While the slowdown may provide some support for the central bank to resume reducing interest rates, plunging oil prices and the weakening ruble have rekindled inflationary risks in the world’s largest energy exporter. A Russian ban on the import of a range of products from Turkey and Ukraine and a new highway toll are also threatening to fuel price growth, which still remains more than three times higher than the regulator’s target of 4 percent in the mid-term.

The Bank of Russia, which kept borrowing costs unchanged at 11 percent in December for a third consecutive meeting after five rate cuts, has said it will restart easing if price growth slows in line with its forecast and inflation risks recede.
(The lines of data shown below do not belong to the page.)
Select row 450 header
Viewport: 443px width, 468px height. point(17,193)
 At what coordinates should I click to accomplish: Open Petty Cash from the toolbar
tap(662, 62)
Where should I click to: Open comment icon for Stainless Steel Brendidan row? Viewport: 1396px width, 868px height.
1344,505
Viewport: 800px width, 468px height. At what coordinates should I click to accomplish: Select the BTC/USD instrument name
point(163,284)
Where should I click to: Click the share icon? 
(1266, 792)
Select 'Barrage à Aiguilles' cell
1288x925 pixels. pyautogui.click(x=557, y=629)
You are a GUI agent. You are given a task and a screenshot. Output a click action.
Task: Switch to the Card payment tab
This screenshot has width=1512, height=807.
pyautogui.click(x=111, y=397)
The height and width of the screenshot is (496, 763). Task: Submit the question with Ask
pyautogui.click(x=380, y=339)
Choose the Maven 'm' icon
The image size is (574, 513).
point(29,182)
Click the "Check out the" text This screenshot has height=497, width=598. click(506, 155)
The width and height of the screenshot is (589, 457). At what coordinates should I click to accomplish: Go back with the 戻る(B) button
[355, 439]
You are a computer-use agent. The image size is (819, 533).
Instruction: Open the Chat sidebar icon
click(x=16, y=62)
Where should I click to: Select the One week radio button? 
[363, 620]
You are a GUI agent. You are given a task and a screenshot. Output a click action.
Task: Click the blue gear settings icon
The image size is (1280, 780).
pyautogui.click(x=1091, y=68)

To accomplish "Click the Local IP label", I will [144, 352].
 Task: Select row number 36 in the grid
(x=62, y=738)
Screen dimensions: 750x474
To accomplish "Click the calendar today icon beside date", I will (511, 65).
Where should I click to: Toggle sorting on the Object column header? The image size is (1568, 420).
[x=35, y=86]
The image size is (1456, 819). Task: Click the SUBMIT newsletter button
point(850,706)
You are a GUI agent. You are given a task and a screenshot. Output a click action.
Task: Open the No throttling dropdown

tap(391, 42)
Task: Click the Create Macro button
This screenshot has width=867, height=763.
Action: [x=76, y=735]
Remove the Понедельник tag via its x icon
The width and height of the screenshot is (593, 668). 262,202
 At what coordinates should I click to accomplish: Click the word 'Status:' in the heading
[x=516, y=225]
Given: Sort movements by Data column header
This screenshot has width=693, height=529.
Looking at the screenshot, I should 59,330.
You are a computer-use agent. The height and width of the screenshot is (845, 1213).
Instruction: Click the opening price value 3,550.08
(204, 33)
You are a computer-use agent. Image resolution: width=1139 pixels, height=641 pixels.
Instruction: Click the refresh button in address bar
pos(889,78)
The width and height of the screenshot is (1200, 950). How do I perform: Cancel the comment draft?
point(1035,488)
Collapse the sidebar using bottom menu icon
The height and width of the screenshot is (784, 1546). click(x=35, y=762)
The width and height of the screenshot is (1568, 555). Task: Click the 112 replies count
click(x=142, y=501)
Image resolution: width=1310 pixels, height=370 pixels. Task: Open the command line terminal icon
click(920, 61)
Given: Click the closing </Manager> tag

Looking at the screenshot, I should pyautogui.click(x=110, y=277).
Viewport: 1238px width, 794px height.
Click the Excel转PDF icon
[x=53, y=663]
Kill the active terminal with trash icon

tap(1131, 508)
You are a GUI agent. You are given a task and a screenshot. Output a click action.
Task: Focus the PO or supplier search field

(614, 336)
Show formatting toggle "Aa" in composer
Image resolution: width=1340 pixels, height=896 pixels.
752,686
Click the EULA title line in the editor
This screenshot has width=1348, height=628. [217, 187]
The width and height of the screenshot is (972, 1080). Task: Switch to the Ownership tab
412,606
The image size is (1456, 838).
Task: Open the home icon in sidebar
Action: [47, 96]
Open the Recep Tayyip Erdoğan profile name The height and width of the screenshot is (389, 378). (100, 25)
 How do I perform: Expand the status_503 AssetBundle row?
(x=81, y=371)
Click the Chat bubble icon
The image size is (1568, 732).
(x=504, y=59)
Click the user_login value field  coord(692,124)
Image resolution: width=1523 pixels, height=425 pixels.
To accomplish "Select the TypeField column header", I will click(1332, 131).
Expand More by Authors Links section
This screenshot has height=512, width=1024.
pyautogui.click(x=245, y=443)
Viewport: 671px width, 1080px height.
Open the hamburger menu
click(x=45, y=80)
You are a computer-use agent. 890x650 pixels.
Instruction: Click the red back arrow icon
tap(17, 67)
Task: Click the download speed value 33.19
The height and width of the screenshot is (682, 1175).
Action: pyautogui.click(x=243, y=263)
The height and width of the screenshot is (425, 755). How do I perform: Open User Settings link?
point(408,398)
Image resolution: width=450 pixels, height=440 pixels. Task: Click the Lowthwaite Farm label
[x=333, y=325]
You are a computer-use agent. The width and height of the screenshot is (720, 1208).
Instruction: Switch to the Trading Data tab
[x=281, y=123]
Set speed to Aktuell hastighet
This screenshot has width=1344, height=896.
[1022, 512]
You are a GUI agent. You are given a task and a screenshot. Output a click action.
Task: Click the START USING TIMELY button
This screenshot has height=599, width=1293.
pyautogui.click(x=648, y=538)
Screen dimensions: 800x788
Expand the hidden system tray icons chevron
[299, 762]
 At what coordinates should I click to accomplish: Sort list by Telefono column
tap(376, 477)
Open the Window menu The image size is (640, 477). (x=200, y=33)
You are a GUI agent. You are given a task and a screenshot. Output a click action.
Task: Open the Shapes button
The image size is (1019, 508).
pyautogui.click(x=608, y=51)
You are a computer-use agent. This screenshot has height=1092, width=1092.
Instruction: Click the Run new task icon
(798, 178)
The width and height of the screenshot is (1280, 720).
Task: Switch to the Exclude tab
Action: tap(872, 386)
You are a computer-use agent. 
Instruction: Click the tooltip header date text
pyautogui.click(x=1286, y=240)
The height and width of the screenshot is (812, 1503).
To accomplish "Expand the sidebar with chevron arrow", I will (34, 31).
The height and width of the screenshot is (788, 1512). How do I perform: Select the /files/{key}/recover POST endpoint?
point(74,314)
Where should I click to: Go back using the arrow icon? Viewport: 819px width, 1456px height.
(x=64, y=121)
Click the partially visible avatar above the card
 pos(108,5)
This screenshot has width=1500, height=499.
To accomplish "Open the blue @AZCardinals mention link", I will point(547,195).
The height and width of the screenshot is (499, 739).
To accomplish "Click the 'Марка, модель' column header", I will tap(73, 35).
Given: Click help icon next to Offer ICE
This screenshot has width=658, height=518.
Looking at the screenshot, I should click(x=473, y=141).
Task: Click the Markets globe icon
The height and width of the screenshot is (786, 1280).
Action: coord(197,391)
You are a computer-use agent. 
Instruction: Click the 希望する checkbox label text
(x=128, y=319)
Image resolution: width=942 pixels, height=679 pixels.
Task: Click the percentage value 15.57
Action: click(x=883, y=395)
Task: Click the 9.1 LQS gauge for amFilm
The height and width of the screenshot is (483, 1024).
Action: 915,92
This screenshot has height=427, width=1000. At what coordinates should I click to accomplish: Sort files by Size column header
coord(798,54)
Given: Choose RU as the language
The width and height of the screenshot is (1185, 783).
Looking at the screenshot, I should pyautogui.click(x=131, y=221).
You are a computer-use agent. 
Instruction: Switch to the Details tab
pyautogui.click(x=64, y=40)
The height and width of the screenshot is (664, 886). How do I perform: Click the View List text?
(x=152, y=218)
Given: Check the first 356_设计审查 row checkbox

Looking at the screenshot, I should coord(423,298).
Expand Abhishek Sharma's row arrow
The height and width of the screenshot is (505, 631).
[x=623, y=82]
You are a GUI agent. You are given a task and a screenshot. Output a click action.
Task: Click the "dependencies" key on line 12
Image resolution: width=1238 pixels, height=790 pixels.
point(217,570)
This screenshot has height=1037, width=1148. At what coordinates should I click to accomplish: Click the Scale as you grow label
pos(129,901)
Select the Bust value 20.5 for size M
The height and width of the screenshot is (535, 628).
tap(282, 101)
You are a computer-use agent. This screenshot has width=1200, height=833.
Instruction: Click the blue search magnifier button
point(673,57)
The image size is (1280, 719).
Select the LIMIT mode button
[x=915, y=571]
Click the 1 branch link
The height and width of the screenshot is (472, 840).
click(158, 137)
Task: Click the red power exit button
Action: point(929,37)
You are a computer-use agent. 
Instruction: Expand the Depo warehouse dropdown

While the central bank sees inflation slowing to about 6 percent by end-2016, the median outlook for next year’s price growth rose 0.6 percentage point to 16.4 percent, according to results of a consumer poll on inflation expectations published by the regulator Tuesday.

“Elevated inflation risk could further delay the central bank from resuming its monetary easing cycle,” Birgit Hansl, lead economist for Russia at the World Bank, said Dec. 21.

The ruble has dropped more than 20 percent against the dollar this year. It fell 1.9 percent at 12:49 p.m. in Moscow to 73.5900 against the dollar.